Age of the host and other underlying host factors also contribute to whether and individual will be predisposed to develop meningitis or not. Neonates have the highest prevalence of meningitis cases. This is probably due to their immature immune system, the organisms present in the colonized female vaginal tract, and the increased permeability of the blood –brain barrier of newborns. Lack of demonstrable humoral antibody against Haemophilus influenzae type [b] in children has been associated with increased incidence of meningitis. Before the age of widespread vaccination, most children developed measurable antibody by around age 5. Also adults without the necessary antibody to Neisseria meningitidis could be linked to epidemic meningitis-especially those who live in crowded areas/conditions (e.g. military barracks, high school/college dormitories). N. meningitidis has been associated with epidemic meningitis.

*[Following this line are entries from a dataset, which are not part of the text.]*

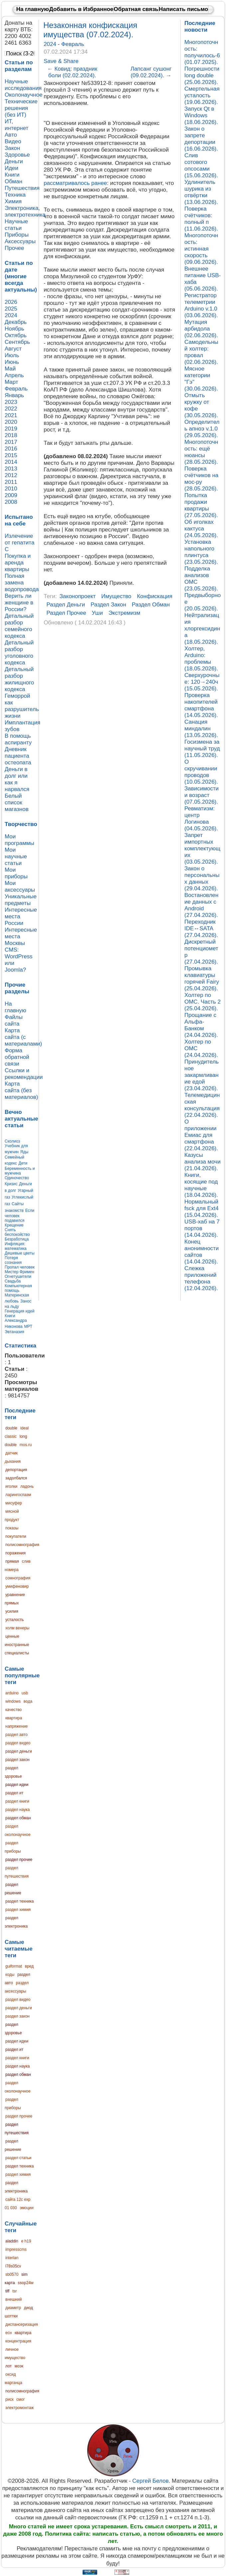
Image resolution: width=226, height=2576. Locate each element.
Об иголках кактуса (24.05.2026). (201, 528)
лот (8, 2366)
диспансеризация (21, 2324)
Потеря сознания (13, 1260)
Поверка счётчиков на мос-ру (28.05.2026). (201, 478)
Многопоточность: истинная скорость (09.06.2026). (201, 248)
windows (13, 1701)
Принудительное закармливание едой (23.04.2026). (201, 1075)
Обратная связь (136, 9)
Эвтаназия (14, 1331)
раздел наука (17, 1809)
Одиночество (17, 1178)
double (11, 1428)
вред (29, 1966)
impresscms (16, 2249)
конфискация (154, 596)
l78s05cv (13, 2266)
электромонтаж (19, 2407)
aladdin (11, 2241)
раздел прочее (18, 1859)
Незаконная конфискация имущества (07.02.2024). (90, 30)
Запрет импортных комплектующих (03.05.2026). (202, 848)
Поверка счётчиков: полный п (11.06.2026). (201, 219)
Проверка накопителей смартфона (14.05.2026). (201, 705)
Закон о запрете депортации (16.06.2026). (201, 139)
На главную (32, 9)
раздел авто (16, 1734)
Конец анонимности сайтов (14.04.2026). (201, 1252)
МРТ (28, 1326)
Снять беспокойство (17, 1232)
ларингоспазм (18, 1494)
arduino (12, 1693)
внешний (13, 2299)
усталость (14, 1619)
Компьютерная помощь (18, 1288)
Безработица (17, 1239)
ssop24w (25, 2282)
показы (11, 1528)
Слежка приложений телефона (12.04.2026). (201, 1278)
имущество (116, 596)
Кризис (11, 1184)
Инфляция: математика (16, 1246)
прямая (12, 1561)
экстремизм (124, 613)
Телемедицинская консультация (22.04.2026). (202, 1105)
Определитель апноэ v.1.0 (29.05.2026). (201, 428)
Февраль (72, 44)
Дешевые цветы (20, 1253)
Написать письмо (183, 9)
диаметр (13, 2307)
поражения (15, 1553)
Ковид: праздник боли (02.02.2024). (72, 72)
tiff (7, 2291)
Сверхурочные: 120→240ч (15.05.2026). (201, 682)
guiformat (13, 1966)
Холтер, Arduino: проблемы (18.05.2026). (201, 658)
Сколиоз (12, 1141)
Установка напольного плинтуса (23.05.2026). (201, 552)
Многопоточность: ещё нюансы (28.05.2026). (201, 452)
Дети (23, 1163)
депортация (16, 1469)
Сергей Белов (150, 2481)
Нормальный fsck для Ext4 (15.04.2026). (201, 1208)
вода (28, 1701)
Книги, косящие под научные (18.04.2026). (201, 1185)
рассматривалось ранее (75, 183)
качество (13, 1709)
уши (97, 613)
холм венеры (17, 1628)
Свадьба (13, 1281)
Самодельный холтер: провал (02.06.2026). (201, 352)
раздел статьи (18, 2157)
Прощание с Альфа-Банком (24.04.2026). (201, 1025)
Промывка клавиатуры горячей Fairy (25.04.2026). (201, 978)
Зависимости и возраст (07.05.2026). (201, 795)
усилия (11, 1611)
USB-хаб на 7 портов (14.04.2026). (202, 1228)
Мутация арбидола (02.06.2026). (201, 329)
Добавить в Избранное (81, 9)
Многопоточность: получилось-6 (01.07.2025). (202, 52)
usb (25, 1693)
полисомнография (22, 1544)
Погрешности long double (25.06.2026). (201, 75)
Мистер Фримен (19, 1272)
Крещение (14, 1225)
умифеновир (17, 1586)
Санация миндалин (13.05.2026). (201, 728)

Because the respiratory tract is the primary portal of entry for many etiologic agents of meningitis, factors that predispose adults to meningitis are often the same as those that increase the likelihood that the adult will develop pneumonia or other respiratory tract infections/colonization. Alcoholism, splenectomy, diabetes mellitus, and immunosuppression contribute to increased risk. Patients with prosthetic devices- particularly central nervous system shunts are also at risk of developing meningitis.
For organisms to reach CNS-primarily through blood borne route, host defense mechanism must be overcome. Most cases of meningitis caused by bacteria share a similar pathogenesis. A successful meningeal pathogen must first sequentially colonize and cross the host’s mucosal epithelium and then enter and survive in the bloodstream. The most common causes of the meningitis possess the ability to evade the host’s defense mechanism at each of these levels. For example clinical isolates of the Strep. Pneumoniae and N. meningitidis secrete IgA proteases (enzymes) that destroy the action of the host’s secretory IgA, thereby facilitating bacterial attachment to the epithelium. In addition, all of the most common etiologic agents of bacterial meningitis possess an antiphagocytic capsule that helps the organisms evade the destruction by the host’s immune system.
Organisms appear to enter the CNS by interacting and subsequently breaking down the blood-brain barrier at the level of microvascular endothelium. To date one of the least understood processes in the pathogenesis of meningitis is how the organisms cross this barrier into the subarachnoid space. Nevertheless, there appear to be specific bacterial surface components, such as pili, that facilitate adhesion of the organisms to the microvascular endothelial cells and subsequent penetration into the CSF. Organisms can enter through-1) loss of capillary integrity by disrupting tight junctions of the blood-brain barrier, -2) transport within circulating phagocytic cells, or -3) by crossing the endothelial cell lining within endothelial cell vacuoles. After gaining access, the organism multiplies within the CSF, a site initially free of antimicrobial antibodies or phagocytic cells.